Shape analysis is a well-established tool for processing surfaces. It is often a first step in performing tasks such as segmentation, symmetry detection, and finding correspondences between shapes. Shape analysis is traditionally employed on well-sampled surfaces where the geometry and topology is precisely known. When the form of the surface is that of a point cloud containing nonuniform sampling, noise, and incomplete measurements, traditional shape analysis methods perform poorly. Although one may first perform reconstruction on such a point cloud prior to performing shape analysis, if the geometry and topology is far from the true surface then this can have an adverse impact on the subsequent analysis. Furthermore, for triangulated surfaces containing noise, thin sheets, and poorly shaped triangles, existing shape analysis methods can be highly unstable. This thesis explores methods of shape analysis applied directly to such defect-laden shapes.

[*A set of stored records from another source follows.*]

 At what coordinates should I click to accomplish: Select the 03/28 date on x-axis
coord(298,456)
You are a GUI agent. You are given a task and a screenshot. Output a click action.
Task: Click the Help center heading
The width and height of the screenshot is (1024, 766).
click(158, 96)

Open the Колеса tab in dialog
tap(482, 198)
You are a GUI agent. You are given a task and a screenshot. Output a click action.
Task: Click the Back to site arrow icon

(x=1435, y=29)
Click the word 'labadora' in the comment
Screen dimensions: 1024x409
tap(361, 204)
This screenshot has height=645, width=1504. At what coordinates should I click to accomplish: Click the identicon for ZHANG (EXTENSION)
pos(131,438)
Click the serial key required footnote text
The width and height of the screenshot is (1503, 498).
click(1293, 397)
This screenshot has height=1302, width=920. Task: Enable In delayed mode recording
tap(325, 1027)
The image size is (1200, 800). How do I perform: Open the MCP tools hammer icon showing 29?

We first study the problem of surface reconstruction, in order to obtain a better understanding of the types of point clouds for which reconstruction methods contain difficulties. To this end, we have devised a benchmark for surface reconstruction, establishing a standard for measuring error in reconstruction. We then develop a new method for consistently orienting normals of such challenging point clouds by using a collection of harmonic functions, intrinsically defined on the point cloud. Next, we develop a new shape analysis tool which is tolerant to imperfections, by constructing distances directly on the point cloud defined as the likelihood of two points belonging to a mutually common medial ball, and apply this for segmentation and reconstruction. We extend this distance measure to define a diffusion process on the point cloud, tolerant to missing data, which is used for the purposes of matching incomplete shapes undergoing a nonrigid deformation. Lastly, we have developed an intrinsic method for multiresolution remeshing of a poor-quality triangulated surface via spectral bisection.